Steve Palmer scored a late winner to beat Preston after Bobby Mimms had kept the Hornets at
bay for ninety minutes, persistently denying one of our more potent attacking displays. Then, in an
excited outbreak of pointless generosity, Palmer decided to give the goal to Devon White. Rumours that
Paul Wilkinson had also claimed it proved to be unfounded.
Having been quoted the bargain basement fare of sixty quid for a return to York, I decided to give that
little jaunt a miss. So I wasn't there to see us attempt (and fail) to chuck away a two-goal first-half lead. By this
time, our habit of winning away and failing at home was becoming irritating for those of us who can't get to The North without
selling our mothers to pay for the travel expenses.
And that pattern continued with the visit of Wrexham as the visitors scored with their only real effort on goal
and we required a curious penalty decision to grab a point. Lots of pressure, a fair few chances, not enough
goals. Then, when you do finally manage to score more than one goal in a home game as we did against Burnley, your defence lets you down
and you still only pick up a useless draw.
The run of stalemates continued at Bury - a result that, in the context of their season and phenomenal home
record, doesn't seem quite so bad with hindsight. Richard Johnson became the first of four Watford players to be
sent off during the 96/97 season.
A weekend trip to Blackpool in October was considerably less enticing if you already live by the seaside. Pete Goddard's
comment that "A blow-by-blow account would be impossible due to the absence of blows" seems disturbingly
appropriate to the season as a whole, really.
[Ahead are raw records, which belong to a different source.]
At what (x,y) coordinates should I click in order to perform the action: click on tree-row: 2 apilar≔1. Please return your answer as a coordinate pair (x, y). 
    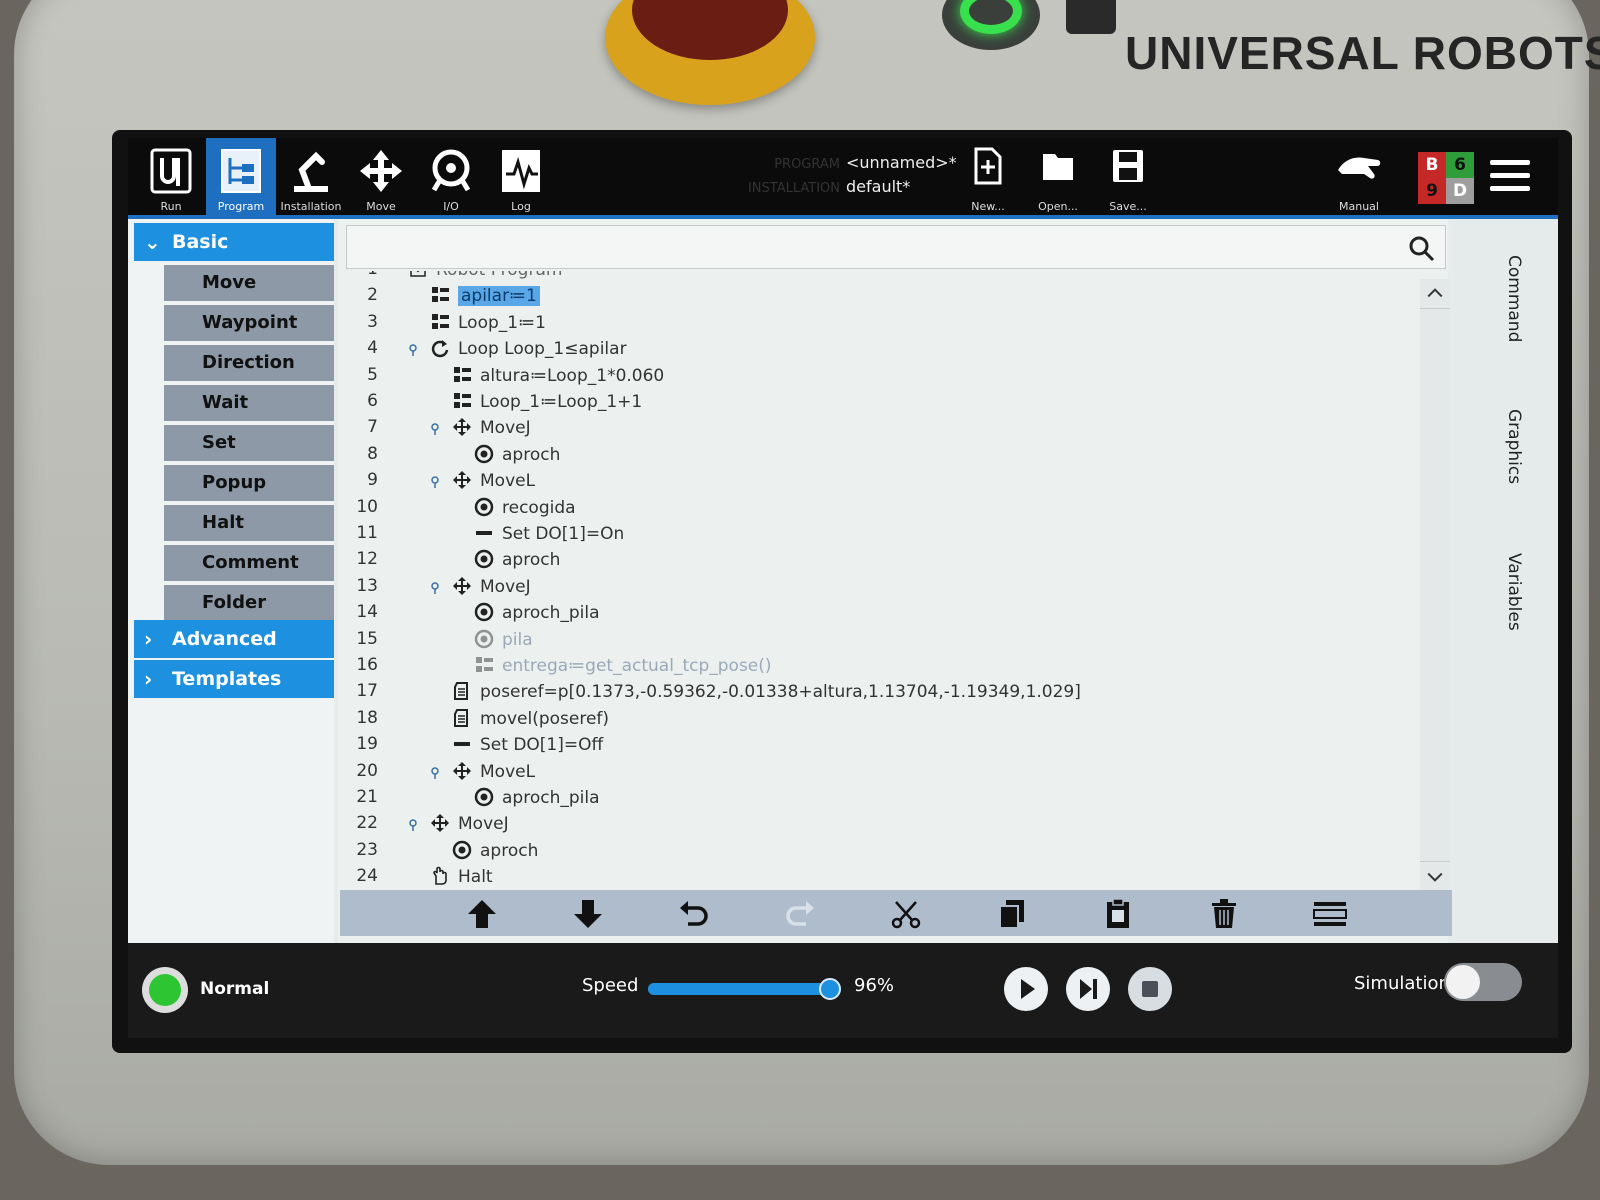
    Looking at the image, I should click on (878, 298).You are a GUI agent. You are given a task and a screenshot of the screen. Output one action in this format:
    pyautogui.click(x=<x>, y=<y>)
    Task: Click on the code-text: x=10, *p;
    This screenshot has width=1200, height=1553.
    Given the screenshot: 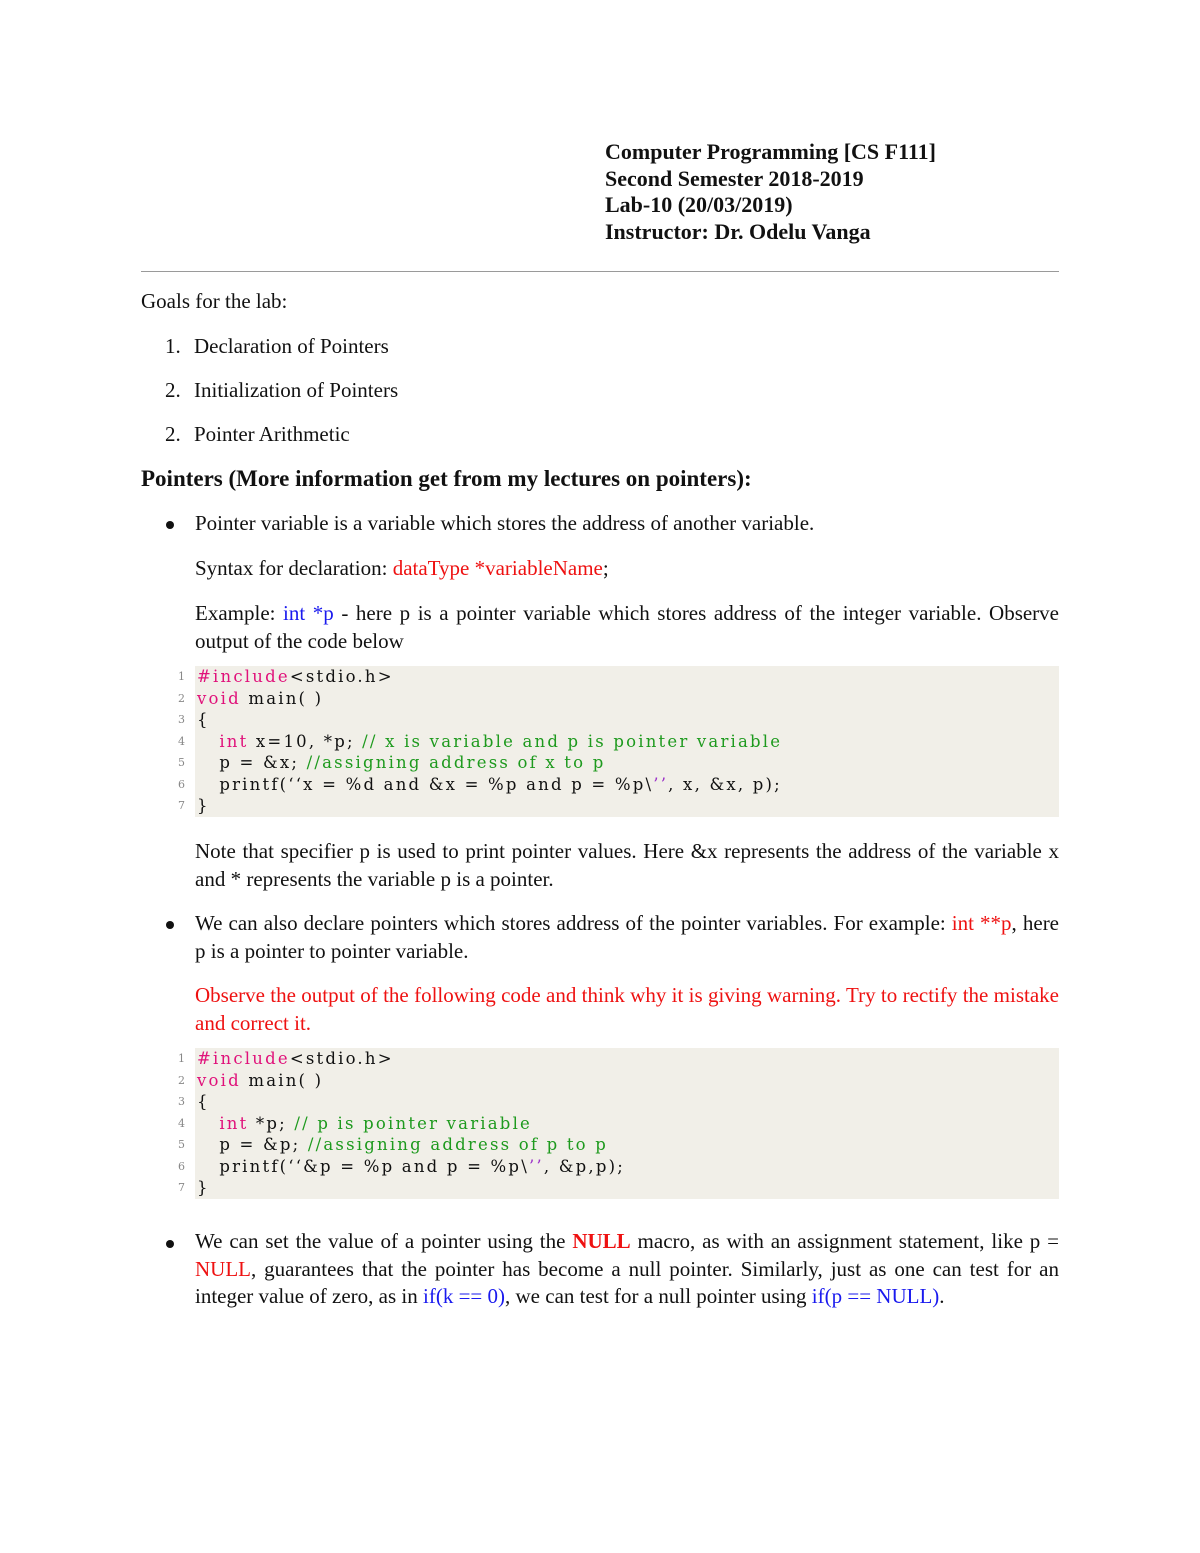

The Luton game provided yet another chance to beat our local rivals and, in reality, gave us yet another chance to squeal
in absolute anguish at the realisation that it's never, ever going to happen. In fact, this was a game we should've lost -
having gone behind with fifteen minutes left, we saw Luton hit the woodwork twice and little of note from our
attackers. But Darren Bazeley's scrambled goal deep into injury time saw the Vic Road end go ecstatically ballistic and
preserved a little bit of Hertfordshire pride.